The figures were published in the latest Housing Affordability report by marketing group CACI. It revealed Dundee is now Scotland’s most affordable city for young house-hunters.
Glasgow was named as the second most affordable city in Scotland, and the ninth most affordable when all areas – not just cities – are taken into account.
The report found the Western Isles/Eilean Siar is the most affordable area overall for young buyers, followed by the Shetlands and North Lanarkshire.
Yesterday one of Scotland’s leading housing experts said many young house-hunters were trapped in a “high rent limbo” and called for more housing tenure options to be made available.
The CACI report works out the affordability of houses by looking at the “cash gap” shortfall between the mortgage required for people to purchase a home and the typical mortgage available.
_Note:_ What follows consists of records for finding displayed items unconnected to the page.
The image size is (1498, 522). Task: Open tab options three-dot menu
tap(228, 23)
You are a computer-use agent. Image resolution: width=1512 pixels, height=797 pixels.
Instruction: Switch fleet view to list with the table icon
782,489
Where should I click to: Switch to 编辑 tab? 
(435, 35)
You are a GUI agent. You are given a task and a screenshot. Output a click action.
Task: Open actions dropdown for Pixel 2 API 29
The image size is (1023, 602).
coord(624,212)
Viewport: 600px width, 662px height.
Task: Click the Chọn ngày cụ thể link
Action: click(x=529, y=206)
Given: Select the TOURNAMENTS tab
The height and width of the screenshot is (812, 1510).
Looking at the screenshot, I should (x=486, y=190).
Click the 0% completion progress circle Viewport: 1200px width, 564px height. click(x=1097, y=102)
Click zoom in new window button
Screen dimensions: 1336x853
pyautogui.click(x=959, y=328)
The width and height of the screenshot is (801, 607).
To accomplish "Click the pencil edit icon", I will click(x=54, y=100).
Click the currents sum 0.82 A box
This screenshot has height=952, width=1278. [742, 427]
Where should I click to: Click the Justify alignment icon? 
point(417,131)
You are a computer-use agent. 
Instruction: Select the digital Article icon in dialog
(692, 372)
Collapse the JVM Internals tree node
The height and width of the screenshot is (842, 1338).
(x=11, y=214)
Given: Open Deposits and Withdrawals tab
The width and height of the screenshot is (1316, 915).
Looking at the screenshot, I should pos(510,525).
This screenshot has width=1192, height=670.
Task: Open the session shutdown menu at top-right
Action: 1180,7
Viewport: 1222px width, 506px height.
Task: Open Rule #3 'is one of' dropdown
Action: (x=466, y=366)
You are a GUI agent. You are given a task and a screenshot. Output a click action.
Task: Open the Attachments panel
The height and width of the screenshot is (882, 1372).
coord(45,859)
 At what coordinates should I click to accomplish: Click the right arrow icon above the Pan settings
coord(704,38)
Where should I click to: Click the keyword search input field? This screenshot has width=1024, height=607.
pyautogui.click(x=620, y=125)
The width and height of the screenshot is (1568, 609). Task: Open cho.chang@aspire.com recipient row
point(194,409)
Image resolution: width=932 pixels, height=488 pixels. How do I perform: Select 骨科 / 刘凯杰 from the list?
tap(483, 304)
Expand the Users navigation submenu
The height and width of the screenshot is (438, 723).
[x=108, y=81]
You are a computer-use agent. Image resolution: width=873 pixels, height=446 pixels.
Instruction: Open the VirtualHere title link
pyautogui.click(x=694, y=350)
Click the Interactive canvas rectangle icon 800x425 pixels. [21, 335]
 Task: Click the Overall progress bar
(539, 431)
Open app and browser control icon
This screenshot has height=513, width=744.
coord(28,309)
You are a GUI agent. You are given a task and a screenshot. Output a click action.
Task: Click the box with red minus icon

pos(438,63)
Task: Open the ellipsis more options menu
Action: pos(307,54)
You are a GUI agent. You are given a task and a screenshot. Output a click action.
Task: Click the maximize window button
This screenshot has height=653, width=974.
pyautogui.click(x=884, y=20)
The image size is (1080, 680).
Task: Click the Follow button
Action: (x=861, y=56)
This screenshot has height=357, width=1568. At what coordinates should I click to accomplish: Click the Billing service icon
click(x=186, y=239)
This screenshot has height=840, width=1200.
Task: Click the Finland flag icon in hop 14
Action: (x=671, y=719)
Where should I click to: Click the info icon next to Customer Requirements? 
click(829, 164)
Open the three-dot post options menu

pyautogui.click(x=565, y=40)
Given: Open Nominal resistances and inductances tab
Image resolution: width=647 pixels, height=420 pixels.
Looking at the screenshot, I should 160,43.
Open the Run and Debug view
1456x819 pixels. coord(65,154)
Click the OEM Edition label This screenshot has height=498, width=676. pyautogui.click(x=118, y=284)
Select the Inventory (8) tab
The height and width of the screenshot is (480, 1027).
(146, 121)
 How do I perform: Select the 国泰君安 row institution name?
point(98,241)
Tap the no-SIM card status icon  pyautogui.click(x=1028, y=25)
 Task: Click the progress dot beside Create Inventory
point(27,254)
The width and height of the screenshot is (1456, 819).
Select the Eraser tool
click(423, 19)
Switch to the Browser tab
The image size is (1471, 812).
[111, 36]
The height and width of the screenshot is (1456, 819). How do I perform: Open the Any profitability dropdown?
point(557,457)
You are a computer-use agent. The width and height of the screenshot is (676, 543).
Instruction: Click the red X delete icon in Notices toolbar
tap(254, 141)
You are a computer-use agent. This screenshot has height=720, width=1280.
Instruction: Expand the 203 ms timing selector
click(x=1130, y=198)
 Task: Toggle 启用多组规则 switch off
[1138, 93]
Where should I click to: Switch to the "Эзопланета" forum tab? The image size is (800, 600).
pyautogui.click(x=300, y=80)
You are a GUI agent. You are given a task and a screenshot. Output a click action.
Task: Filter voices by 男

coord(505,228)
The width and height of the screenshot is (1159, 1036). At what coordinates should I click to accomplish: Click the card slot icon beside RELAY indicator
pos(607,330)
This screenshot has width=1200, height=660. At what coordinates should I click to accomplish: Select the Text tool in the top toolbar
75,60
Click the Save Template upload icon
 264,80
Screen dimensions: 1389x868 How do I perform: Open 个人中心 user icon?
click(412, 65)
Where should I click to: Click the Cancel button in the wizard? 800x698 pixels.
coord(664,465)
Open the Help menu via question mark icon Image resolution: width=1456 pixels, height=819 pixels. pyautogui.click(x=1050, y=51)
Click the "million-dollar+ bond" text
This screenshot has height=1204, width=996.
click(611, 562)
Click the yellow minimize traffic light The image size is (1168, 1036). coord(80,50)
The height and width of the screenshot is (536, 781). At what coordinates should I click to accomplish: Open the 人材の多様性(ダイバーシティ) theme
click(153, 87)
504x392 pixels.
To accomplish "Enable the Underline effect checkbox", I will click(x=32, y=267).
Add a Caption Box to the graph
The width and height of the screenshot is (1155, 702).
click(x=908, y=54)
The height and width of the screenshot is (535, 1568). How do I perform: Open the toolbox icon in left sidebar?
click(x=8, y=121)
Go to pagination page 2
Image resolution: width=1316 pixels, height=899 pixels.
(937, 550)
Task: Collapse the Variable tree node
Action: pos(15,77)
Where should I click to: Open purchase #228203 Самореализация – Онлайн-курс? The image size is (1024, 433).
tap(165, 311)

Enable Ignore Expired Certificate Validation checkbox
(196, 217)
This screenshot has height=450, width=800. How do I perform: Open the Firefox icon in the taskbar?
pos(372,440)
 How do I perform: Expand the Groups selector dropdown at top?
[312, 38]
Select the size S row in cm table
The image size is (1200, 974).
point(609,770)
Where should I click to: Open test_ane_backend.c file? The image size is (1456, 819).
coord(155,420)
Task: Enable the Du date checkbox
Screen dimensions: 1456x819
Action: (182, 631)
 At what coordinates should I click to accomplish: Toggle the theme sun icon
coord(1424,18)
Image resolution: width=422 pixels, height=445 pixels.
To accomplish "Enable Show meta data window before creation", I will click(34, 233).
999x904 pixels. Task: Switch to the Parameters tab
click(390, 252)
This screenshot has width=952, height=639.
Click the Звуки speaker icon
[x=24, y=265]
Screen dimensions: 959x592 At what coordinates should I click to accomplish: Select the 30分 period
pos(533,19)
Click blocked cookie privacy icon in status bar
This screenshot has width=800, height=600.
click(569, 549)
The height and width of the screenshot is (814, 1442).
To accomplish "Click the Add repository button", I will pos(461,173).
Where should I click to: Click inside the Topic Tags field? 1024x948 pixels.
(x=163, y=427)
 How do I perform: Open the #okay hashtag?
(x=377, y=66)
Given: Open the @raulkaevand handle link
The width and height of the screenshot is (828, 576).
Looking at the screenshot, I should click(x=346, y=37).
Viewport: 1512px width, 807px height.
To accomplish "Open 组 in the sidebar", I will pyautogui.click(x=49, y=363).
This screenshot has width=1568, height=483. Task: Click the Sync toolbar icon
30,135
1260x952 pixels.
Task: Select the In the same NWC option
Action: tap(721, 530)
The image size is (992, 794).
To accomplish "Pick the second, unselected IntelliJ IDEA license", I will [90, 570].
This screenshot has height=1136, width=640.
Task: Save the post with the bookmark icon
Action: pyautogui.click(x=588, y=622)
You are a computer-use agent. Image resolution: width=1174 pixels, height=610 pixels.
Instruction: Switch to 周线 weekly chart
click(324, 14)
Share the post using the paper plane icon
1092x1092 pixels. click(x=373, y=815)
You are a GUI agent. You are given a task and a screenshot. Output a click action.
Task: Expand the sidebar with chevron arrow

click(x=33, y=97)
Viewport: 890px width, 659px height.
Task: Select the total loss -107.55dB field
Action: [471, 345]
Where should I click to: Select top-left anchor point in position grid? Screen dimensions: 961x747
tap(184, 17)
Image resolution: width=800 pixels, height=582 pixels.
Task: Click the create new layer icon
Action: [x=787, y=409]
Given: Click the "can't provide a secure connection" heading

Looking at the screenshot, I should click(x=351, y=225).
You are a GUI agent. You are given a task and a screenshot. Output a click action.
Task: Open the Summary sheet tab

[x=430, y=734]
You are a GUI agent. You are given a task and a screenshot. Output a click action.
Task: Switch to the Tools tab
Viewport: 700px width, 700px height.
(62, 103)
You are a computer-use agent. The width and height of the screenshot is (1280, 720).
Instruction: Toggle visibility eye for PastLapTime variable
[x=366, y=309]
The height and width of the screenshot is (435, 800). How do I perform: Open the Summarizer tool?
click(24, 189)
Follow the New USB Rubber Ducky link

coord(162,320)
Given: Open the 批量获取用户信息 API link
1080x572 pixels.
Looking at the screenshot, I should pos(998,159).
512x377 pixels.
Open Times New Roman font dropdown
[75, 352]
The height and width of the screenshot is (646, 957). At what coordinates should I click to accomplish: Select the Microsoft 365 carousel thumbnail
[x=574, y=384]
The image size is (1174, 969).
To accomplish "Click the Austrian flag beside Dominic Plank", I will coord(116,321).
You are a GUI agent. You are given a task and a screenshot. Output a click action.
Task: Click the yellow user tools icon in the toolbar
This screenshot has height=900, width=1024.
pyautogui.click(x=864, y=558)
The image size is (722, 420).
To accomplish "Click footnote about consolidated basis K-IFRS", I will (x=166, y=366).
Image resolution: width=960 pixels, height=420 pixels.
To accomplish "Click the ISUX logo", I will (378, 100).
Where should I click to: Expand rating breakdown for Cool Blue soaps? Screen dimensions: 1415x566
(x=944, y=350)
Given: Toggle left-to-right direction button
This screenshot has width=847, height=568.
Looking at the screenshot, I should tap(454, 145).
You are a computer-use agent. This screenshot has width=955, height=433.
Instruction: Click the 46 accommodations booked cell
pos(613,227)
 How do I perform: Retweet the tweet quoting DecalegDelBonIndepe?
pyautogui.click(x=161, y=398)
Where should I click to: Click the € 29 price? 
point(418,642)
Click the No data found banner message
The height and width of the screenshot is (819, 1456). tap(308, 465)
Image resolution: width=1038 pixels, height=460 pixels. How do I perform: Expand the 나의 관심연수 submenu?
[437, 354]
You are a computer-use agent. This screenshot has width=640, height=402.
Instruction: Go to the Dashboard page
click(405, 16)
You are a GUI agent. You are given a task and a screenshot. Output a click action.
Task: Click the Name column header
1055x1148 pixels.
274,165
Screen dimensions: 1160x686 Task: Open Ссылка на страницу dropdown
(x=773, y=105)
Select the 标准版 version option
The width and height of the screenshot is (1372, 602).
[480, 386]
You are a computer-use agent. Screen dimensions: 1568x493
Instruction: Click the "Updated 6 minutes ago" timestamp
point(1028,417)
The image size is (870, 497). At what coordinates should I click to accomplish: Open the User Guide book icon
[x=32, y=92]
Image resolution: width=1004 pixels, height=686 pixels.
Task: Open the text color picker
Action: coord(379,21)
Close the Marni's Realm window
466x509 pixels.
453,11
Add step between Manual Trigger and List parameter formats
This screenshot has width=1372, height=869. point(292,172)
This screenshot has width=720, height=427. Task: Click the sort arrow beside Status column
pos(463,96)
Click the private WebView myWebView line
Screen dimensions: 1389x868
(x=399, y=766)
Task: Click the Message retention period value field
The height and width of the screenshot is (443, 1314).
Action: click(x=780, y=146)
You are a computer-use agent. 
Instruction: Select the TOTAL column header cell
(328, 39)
It utilises house prices and mortgage rates across the UK to ascertain the affordability of homes of any given area.
David Bookbinder, head of policy at the Chartered Institute of Housing Scotland, said more needed to be done to help young people unable to progress on to the property ladder.
He said: “This research … reinforces the need for a range of intermediate housing options such as shared equity for people who are ‘stuck’ in a form of high rent limbo – not being able to buy and not being able to potentially rent at the top of the market. These are people who would potentially be first-time buyers.”
Stirling is fifth in the least affordable list when all places are taken into account, and Scotland’s second least affordable city, with buyers facing a “cash gap” of £53,800. This was followed by Perth, which has a negative cash gap of £48,500.
In Eilean Siar, however, buyers are often offered mortgages which more than cover what is required to purchase a home. Average mortgages offered are £21,400 more than what is required. In Dundee, it is £2,300 more and in Glasgow £1,400.
David Marshall, business analyst at the Edinburgh Solicitors’ Property Centre, said that while Edinburgh historically tended to have higher property prices than elsewhere in Scotland, the situation was improving for first-time buyers.
He said: “Looking at figures for the last 12-18 months, we are starting to see more first-time buyers coming back to the market. The reasons for this include house prices being lower now and also that those who started saving around 2008 now have a deposit in place.”
Eileen Matthew, head of property at Miller Hendry in Dundee, said: “CACI’s analysis provides an evidence-based illustration of this property ladder problem.
“However, it is good news for prospective buyers in Dundee.”